Chemical reactions are processes where substances, known as reactants, transform into new substances called products. These transformations occur when bonds between atoms are broken and new ones are formed. In the case of combustion, a specific type of chemical reaction, organic compounds react with an oxidizer to produce heat and light. For example, methane, an organic compound, reacts with chlorine, the oxidizer in this context, through a series of reactions that result in chlorinated methane products and the release of energy.
Organic chemistry, the study of carbon-containing compounds, details these reactions, illustrating how complex molecules are constructed from simpler ones. Understanding these processes is crucial for fields such as pharmaceuticals, materials science, and environmental technologies.

Organic compounds are primarily made of carbon atoms bonded to other elements like hydrogen, oxygen, nitrogen, and occasionally halogens, such as chlorine. Methane (CH₄) is a simple organic compound consisting of one carbon atom bonded to four hydrogen atoms. Its reactions with other compounds, like chlorine gas (Cl₂), showcase how organic chemistry involves the manipulation of carbon-based molecules. Organic compounds are known for their diverse reactions, which include not only combustion but also polymerization, fermentation, and many others that are fundamental to both life and industry.

Exothermic reactions are chemical processes that release energy, usually in the form of heat or light. This release occurs when the energy needed to break bonds in the reactants is less than the energy released upon the formation of new bonds in the products. In our example, as methane burns in chlorine gas, heat is liberated because the formation of carbon-chlorine bonds in chloromethane and its derivatives releases more energy than is required to break the carbon-hydrogen bonds in methane. This energy release can be observed as the substance appears to 'burn,' even though oxygen is not present.

Substitution reactions are a type of organic reaction where one atom or group of atoms in a molecule is replaced by another atom or group of atoms. In the methane and chlorine gas reaction, we observe a series of substitution reactions. Each step introduces more chlorine atoms and replaces hydrogen atoms in methane, ultimately forming compounds with one, two, three, and four chlorine atoms, respectively. These types of reactions demonstrate the versatility of organic compounds, as they can undergo various transformations leading to a wide array of products.

Energy changes in reactions refer to the difference between the energy absorbed during bond-breaking and the energy released during bond formation. Chemical bonds hold energy, and their breakage or formation during chemical reactions results in energy being absorbed or released. An understanding of these energy dynamics is essential for predicting the behavior of reactants and products. In exothermic reactions like the combustion of methane with chlorine, the energy released is significant enough to be noticeable in the form of heat, demonstrating how chemical reactions can drive physical processes.

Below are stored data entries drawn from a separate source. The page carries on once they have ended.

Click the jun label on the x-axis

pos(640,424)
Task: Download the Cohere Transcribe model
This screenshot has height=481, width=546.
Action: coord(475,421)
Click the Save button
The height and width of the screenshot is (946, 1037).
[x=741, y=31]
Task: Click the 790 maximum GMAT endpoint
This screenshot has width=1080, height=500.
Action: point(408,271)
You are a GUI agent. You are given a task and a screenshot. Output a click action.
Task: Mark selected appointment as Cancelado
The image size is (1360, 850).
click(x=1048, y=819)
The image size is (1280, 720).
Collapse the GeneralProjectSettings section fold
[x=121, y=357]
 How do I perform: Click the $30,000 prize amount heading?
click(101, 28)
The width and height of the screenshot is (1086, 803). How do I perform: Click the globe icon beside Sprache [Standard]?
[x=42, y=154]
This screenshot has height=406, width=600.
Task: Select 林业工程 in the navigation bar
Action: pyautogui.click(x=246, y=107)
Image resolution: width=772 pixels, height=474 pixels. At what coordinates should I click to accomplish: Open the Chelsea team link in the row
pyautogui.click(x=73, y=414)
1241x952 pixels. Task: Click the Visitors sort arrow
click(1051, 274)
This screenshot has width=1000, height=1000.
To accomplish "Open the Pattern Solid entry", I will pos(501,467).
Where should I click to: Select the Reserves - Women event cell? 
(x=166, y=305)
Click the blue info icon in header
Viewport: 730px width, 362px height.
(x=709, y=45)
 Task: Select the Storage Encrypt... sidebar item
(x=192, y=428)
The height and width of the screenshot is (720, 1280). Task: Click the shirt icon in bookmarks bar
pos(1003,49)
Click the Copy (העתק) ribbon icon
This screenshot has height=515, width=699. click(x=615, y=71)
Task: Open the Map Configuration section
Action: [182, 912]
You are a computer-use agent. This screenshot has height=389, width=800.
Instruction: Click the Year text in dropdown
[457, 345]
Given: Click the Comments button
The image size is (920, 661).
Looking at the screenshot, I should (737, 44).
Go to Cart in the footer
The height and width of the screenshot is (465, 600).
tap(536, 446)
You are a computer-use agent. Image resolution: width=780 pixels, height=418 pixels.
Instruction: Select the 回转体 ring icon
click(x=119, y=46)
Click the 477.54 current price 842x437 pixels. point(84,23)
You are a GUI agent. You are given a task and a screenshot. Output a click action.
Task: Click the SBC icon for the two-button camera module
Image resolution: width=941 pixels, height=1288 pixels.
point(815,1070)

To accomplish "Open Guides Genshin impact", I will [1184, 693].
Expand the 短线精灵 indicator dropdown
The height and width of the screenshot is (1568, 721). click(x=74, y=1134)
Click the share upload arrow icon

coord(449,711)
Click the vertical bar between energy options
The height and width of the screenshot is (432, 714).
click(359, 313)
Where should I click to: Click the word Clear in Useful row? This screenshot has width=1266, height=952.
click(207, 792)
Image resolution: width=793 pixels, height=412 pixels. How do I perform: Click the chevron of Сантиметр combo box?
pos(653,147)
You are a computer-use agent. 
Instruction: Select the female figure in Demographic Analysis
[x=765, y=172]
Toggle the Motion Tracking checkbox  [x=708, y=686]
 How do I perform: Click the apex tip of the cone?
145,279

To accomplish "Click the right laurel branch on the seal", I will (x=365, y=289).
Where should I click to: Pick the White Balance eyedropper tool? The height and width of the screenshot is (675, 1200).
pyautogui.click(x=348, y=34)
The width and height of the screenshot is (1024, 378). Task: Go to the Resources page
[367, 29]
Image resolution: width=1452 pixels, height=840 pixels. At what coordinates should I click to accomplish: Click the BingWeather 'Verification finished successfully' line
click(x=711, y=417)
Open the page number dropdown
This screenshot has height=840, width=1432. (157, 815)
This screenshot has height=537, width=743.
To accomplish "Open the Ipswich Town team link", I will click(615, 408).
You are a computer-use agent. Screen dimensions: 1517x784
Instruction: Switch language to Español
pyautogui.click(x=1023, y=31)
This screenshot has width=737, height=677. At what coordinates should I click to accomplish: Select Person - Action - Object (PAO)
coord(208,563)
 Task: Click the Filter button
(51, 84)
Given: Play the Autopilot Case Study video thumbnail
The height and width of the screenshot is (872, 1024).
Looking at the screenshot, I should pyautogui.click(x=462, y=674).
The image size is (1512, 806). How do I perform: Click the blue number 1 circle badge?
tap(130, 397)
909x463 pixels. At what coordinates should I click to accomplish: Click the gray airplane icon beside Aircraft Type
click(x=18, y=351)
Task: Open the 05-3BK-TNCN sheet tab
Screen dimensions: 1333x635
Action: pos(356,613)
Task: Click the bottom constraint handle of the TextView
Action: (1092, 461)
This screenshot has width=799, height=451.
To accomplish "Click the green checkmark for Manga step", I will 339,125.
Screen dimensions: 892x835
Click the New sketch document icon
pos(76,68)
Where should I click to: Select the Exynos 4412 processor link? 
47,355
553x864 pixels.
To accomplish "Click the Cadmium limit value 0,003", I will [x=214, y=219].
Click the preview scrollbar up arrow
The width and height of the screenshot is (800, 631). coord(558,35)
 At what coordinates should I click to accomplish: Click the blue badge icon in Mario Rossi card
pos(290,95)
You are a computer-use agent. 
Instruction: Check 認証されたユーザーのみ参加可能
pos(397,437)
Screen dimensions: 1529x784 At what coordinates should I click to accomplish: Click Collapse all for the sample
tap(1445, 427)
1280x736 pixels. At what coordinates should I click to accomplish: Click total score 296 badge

Combustible materials are substances that can ignite and burn in the presence of an oxidizer. Typically, we think of oxygen as the oxidizer, but chlorine gas also qualifies. Even though combustion is often linked to organic compounds, many types of materials can burn. The term 'burn' with combustible materials implies a chemical reaction that is both rapid and exothermic. Understanding the nature of combustible materials and the conditions under which they burn is crucial for applications ranging from energy production to fire safety.